Потом поспешно вернулся к Баркову.
Барков писал не торопясь, иногда откладывал перо, раскуривал гаснущую папиросу и делал глубокие затяжки.
Скуряков пододвинул спички, сел рядом и осторожно взглянул на бумагу.
— Что ты пишешь?
— Отвод. Вам нельзя вести наше дело… Вы его не расследуете, а фабрикуете! Я написал областному прокурору…
— Ладно, ладно, — поспешно вставая и отодвигаясь от него, уже совершенно другим тоном сказал Скуряков, — вы еще раскаетесь. Скажите мне лучше, не заходил ли к вам домой некий Володин. — Он взглянул на запись в отрывном календаре. — Вы его почему-то простили, когда он совершил кражу часов в комиссионном…
— Вам, видно, хотелось бы посадить нас в тюрьму, — сказал Барков, — да только не за что…
— Можете идти, — сказал Скуряков, — пока вы свободны.
Секретарша в приемной сказала:
— Товарищ Барков, вас просили зайти в шестнадцатую…
В шестнадцатой размещался следственный отдел областной прокуратуры. Баркова там ждали.
— Ну? — спросил Карамышев.
— Злоупотребление властью, превышение власти, дискредитация.
Он знал, что в этой комнате никто не поверит, что бы ни написал о нем Скуряков. Он приходил в эту комнату вместе с Ратановым, Мартыновым, когда им было особенно трудно, и знал, что старшие следователи прокуратуры будут вместе с ними ломать голову над делами и не уйдут домой, пока не посоветуют что-нибудь дельное.
— Я буду говорить с прокурором сразу же после актива, — сказал начальник отдела, седой крепкий старик в пенсне, без пиджака, в белоснежной, накрахмаленной сорочке; он взмахнул рукой, и в воздухе блеснула перламутровая запонка. — Безобразие! Розянчиков никого, кроме Скурякова, к делу не подпускает…
— Выбрал себе помощника, — сказал Станислав, высокий парень в очках, с двумя рядами орденских колодок. — Ты слышал, как мы Скурякова прокатили на выборах в партбюро?
Следователи засмеялись.
— Не трусь! — сказал начальник отдела сурово.
— Я не трушу, — сказал Барков, чувствуя, что на душе у него действительно становится легче.
4
Партактив органов милиции, суда и прокуратуры области начался в клубе управления ровно в десять.
Приехавших у вокзала ждали машины и развозили в гостиницы. Люди наспех завтракали и торопились в управление, к массивному красному зданию с четырьмя колоннами.
Начальники дальних райотделов милиции ходили по коридорам с длинными списками поручений, складывали в углах кабинетов пачки бланков, новые форменные фуражки, коробки с фотопленкой.
У начальника хозяйственного отдела — невысокого подполковника, с приятным звонким голосом и хитрыми карими глазами — посетителей было больше, чем у всех: он принимал решения быстро и легко, смело и напористо спорил, вспоминал какие-то забытые всеми анекдоты, первый громче всех смеялся, и только в коридоре посетители замечали, что получили лишь половину просимого.

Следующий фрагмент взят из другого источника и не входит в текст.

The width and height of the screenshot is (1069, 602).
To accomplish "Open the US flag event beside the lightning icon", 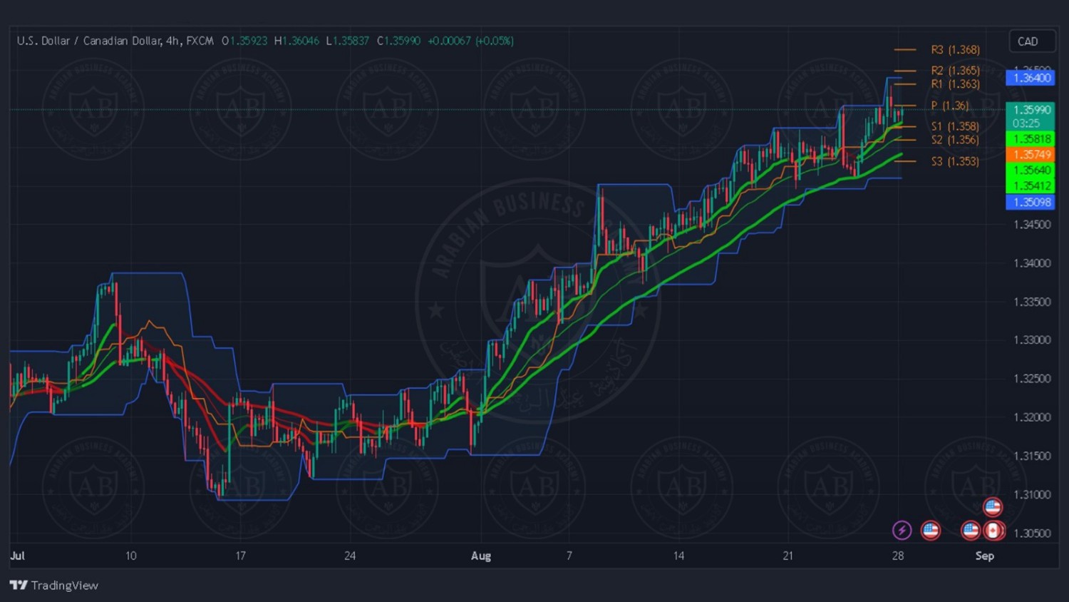I will pyautogui.click(x=930, y=530).
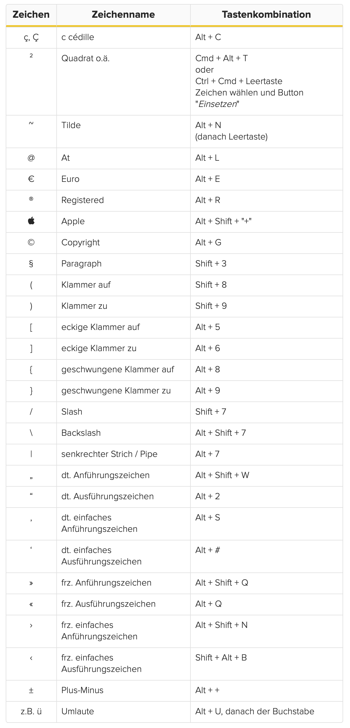This screenshot has width=350, height=728.
Task: Click the ± plus-minus symbol
Action: (x=31, y=690)
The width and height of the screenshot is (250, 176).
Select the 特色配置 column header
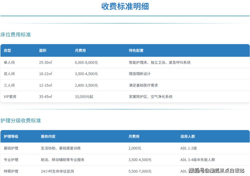136,51
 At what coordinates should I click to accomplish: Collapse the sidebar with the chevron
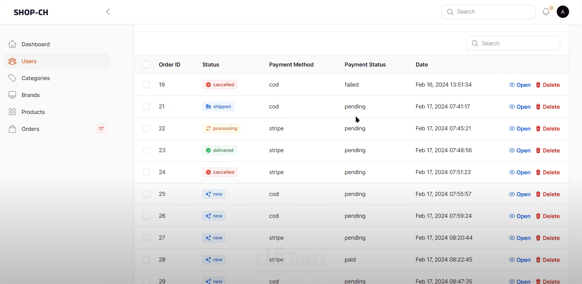(108, 12)

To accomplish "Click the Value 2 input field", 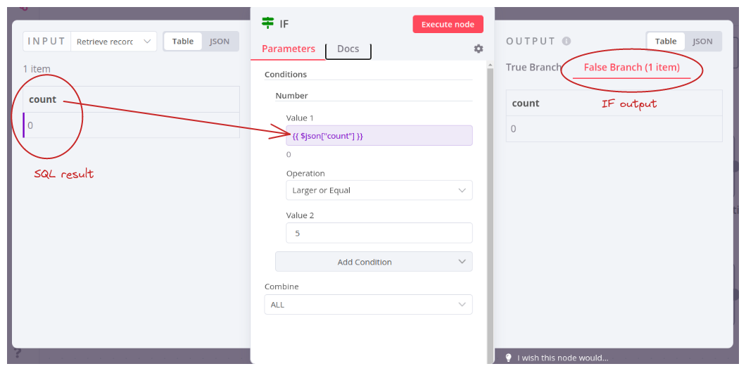I will coord(379,233).
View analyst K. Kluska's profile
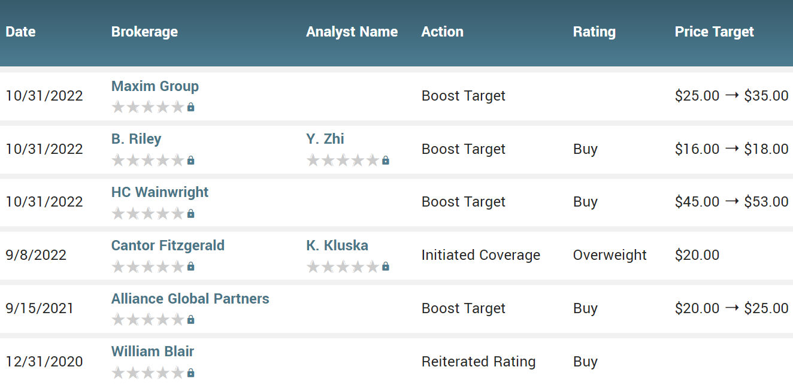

Почти все собравшиеся знали друг друга по областным совещаниям и активам, по обзорам, приказам, газетам, начинали работать вместе или с общими знакомыми, кто-то кому-то помог, кому-то не исполнил в срок запрос… Начальники райотделов, секретари партийных организаций, следователи, судьи, прокуроры толпились в светлом вестибюле актового зала.
— Мы закроем границу вашего района, — шумел толстый майор милиции из Верхнего Парюга, загорелый, рябой, хлопал по плечу маленького щуплого капитана. — Ты так и знай, у нас все аварии в районе в основном ваши шоферы делают…
— Понятно, — ответил тот, — у нас автоинспектор молодой, энергичный, работает хорошо. У нас они аварии не делают, к вам едут…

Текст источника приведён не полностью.